[DESCRIPTION OF THE TASK]
Copy the records below word for word, from the line with "coordinates (691, 797)." up to and including the line with "center [878, 578].".

──────── ENTRIES PROVIDED

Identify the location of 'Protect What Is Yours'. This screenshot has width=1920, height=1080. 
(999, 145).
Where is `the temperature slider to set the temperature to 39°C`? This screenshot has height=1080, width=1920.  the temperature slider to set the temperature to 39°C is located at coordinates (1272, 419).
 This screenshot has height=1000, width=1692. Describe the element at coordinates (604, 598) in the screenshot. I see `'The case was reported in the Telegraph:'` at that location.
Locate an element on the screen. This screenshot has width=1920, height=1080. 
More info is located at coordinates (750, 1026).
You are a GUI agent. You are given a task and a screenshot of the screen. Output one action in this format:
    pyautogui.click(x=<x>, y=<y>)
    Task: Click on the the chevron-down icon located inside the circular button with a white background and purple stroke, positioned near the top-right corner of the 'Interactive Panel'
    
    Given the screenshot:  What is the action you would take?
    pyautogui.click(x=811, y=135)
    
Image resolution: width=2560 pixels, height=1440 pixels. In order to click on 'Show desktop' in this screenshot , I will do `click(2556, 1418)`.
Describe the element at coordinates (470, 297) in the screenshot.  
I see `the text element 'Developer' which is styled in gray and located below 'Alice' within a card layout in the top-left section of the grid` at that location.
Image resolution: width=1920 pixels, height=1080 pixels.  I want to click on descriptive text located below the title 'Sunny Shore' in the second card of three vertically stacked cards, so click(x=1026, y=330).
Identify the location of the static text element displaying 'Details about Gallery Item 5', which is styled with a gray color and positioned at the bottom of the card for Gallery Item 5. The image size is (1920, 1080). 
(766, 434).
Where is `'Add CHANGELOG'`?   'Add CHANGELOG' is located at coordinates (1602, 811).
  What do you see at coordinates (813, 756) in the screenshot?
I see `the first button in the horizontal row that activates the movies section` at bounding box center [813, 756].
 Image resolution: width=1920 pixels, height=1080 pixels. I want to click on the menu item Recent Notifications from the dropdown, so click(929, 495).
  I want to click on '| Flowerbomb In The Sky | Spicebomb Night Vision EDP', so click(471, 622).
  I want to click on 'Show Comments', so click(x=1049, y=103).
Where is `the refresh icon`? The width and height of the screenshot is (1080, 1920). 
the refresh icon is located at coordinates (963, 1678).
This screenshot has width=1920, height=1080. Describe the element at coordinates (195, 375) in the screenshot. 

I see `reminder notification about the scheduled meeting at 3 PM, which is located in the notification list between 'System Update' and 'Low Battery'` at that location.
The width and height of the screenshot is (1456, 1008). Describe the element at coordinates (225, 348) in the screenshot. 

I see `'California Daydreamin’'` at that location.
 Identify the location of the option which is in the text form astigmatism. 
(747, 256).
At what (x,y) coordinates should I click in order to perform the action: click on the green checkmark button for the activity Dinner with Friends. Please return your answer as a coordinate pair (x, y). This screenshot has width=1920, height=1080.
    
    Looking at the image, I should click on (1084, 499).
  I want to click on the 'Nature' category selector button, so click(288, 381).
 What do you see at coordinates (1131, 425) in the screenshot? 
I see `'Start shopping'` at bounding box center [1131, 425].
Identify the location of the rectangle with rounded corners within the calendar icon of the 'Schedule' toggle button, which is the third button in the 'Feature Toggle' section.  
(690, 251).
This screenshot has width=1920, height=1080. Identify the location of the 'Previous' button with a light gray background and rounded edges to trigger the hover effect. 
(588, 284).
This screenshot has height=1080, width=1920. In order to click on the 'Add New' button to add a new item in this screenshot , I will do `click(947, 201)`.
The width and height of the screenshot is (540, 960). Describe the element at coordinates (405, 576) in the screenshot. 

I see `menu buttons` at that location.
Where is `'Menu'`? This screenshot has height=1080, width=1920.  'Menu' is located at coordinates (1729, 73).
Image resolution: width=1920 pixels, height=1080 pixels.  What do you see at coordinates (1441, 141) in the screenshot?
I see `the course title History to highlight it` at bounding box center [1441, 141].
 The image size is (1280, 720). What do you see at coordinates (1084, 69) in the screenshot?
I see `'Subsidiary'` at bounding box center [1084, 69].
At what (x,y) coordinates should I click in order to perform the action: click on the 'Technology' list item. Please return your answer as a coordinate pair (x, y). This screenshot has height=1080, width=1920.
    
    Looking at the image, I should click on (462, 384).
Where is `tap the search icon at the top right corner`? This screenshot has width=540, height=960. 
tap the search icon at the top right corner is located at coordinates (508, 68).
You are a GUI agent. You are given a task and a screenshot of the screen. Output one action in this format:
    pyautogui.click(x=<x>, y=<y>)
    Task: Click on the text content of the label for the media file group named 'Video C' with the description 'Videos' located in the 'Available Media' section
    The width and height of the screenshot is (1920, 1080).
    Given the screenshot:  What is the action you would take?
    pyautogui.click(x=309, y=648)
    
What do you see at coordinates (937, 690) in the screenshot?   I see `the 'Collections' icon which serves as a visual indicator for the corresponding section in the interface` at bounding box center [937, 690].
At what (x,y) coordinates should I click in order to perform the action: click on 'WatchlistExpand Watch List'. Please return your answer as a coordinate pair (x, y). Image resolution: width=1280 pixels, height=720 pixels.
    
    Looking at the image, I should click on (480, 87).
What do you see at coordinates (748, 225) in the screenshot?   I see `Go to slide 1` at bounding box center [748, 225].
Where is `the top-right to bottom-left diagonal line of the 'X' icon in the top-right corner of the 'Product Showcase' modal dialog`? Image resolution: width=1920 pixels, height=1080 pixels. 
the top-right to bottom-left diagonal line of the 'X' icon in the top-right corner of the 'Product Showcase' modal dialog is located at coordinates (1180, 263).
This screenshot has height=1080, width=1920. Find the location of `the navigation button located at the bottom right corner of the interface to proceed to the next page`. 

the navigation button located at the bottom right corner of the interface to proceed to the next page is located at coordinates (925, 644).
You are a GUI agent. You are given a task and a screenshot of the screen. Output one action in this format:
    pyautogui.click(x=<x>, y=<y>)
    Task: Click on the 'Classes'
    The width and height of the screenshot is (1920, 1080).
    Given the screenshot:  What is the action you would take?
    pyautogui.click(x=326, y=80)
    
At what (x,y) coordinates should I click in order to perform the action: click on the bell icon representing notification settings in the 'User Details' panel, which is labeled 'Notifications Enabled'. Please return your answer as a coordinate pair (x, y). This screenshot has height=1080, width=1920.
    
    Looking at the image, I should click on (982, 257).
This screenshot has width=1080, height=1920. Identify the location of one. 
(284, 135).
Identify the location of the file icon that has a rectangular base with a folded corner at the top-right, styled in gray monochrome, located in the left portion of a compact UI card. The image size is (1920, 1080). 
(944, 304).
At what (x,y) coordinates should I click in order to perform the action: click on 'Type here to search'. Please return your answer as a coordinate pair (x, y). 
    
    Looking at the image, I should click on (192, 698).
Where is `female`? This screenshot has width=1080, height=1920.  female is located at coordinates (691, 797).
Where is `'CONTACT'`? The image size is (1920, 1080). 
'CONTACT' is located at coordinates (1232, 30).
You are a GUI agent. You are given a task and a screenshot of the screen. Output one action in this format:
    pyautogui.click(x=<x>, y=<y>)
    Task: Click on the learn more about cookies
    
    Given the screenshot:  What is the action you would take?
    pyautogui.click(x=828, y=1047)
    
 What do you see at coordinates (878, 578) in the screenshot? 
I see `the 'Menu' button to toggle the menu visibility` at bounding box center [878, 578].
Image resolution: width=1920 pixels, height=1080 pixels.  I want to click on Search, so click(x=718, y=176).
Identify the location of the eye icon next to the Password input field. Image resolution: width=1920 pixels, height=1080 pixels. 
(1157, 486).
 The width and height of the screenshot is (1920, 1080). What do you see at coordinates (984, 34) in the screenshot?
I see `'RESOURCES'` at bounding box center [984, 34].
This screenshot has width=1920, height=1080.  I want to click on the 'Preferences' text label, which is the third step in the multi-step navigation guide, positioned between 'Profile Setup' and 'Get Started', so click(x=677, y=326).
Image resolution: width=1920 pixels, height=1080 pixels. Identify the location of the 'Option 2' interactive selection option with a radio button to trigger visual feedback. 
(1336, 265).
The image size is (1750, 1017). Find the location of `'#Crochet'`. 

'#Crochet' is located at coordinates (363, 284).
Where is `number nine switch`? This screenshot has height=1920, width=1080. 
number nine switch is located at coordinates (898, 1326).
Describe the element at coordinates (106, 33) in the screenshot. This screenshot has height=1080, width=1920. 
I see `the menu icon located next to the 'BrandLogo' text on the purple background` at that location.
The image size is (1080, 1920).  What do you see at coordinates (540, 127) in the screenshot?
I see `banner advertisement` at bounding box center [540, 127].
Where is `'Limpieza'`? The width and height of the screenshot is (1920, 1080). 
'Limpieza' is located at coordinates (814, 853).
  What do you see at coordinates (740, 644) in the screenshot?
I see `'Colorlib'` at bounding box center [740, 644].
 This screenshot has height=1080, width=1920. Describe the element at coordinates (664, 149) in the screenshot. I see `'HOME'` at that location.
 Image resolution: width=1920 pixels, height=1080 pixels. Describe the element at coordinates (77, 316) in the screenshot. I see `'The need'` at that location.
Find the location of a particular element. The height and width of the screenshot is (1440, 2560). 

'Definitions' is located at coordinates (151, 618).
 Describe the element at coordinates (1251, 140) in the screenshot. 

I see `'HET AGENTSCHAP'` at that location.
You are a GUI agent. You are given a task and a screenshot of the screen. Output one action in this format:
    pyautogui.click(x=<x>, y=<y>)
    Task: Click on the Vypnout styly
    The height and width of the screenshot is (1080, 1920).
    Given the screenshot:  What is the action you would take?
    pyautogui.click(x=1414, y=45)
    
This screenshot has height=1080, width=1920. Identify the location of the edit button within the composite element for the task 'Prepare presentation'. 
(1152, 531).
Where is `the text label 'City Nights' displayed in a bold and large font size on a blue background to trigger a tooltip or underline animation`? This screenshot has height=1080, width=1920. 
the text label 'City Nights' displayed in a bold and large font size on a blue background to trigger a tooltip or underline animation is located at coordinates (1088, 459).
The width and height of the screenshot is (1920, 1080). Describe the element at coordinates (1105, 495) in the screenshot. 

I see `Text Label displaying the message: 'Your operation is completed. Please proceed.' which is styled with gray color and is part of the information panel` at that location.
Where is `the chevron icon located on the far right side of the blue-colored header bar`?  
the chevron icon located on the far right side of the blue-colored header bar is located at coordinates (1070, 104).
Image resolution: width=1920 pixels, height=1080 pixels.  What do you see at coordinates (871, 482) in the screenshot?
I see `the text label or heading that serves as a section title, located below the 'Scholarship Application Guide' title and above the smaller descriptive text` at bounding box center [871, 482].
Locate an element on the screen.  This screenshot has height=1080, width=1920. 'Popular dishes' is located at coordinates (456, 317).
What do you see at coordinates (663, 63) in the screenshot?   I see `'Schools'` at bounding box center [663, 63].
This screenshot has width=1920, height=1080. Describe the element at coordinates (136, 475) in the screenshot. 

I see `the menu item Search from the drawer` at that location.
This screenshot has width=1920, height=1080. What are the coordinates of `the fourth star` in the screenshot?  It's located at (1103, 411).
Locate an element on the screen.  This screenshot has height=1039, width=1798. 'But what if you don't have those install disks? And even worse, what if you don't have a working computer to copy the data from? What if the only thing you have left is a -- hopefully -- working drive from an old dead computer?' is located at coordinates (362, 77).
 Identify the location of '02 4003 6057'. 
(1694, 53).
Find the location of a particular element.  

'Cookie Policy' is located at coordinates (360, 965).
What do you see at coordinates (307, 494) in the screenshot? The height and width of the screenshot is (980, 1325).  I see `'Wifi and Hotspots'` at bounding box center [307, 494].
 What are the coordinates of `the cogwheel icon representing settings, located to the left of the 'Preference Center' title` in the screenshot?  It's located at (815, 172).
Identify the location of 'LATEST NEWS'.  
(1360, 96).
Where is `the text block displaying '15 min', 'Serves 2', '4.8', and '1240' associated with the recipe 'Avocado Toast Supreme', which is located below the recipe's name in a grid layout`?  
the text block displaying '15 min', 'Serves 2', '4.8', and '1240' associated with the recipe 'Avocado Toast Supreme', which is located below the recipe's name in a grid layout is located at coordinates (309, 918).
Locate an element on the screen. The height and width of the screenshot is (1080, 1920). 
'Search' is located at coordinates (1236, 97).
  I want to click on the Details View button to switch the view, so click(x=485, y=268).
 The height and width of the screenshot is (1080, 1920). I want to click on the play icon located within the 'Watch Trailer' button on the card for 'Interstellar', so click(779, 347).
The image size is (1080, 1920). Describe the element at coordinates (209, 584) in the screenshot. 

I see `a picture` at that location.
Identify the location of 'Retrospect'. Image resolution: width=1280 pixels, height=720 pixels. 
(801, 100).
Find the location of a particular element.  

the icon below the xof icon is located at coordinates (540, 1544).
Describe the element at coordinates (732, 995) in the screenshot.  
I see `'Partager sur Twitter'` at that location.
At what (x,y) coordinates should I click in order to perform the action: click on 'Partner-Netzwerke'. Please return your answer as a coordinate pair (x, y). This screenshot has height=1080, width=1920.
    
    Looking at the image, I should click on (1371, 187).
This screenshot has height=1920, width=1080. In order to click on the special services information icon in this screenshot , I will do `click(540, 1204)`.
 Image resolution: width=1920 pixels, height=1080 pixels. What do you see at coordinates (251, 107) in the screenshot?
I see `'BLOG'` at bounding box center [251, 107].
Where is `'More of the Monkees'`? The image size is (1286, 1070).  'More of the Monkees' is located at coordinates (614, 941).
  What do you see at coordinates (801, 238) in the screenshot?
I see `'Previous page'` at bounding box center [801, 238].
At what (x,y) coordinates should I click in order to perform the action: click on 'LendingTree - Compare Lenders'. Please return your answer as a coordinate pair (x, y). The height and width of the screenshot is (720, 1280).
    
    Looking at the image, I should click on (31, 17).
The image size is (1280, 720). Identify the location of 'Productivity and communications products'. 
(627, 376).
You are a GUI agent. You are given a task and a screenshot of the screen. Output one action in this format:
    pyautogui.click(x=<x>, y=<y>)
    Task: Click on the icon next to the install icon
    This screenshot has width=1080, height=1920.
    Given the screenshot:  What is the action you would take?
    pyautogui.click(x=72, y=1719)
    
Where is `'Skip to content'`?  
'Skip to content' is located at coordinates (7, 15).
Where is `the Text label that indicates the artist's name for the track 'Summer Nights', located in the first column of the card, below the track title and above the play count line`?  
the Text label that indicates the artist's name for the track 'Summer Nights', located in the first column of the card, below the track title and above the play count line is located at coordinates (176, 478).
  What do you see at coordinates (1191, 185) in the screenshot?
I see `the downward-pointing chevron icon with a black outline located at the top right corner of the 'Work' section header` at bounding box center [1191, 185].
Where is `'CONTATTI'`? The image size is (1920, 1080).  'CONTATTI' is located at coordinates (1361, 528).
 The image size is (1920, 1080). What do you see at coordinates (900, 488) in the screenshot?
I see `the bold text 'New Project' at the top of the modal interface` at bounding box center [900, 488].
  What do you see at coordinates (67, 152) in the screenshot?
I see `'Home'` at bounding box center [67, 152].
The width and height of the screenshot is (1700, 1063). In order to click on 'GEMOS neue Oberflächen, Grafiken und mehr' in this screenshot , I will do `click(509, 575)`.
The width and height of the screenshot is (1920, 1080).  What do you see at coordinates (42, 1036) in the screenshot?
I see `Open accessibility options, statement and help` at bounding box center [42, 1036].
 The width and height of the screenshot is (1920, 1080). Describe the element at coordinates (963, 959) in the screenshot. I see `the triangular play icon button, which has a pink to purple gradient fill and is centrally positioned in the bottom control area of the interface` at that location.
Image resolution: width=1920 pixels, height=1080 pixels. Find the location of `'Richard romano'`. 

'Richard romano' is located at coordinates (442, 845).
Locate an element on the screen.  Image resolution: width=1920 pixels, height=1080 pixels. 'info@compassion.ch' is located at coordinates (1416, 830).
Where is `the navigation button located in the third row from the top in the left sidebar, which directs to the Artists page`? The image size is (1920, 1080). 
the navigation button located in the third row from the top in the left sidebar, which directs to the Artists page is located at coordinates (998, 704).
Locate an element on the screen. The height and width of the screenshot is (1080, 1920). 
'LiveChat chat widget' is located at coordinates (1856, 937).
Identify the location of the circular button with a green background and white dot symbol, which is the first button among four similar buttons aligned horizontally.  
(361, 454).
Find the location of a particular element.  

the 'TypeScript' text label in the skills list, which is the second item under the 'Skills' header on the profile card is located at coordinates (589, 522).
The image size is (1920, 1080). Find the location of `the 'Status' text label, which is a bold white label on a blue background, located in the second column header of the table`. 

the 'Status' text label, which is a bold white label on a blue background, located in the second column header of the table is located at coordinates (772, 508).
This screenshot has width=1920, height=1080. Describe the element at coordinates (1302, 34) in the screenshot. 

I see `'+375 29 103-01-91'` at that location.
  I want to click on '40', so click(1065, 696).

────────────────

[CORRECT RESPONSE]
Where is `female`? This screenshot has width=1080, height=1920.  female is located at coordinates (691, 797).
Where is `'CONTACT'`? The image size is (1920, 1080). 
'CONTACT' is located at coordinates (1232, 30).
You are a GUI agent. You are given a task and a screenshot of the screen. Output one action in this format:
    pyautogui.click(x=<x>, y=<y>)
    Task: Click on the learn more about cookies
    
    Given the screenshot:  What is the action you would take?
    pyautogui.click(x=828, y=1047)
    
 What do you see at coordinates (878, 578) in the screenshot? 
I see `the 'Menu' button to toggle the menu visibility` at bounding box center [878, 578].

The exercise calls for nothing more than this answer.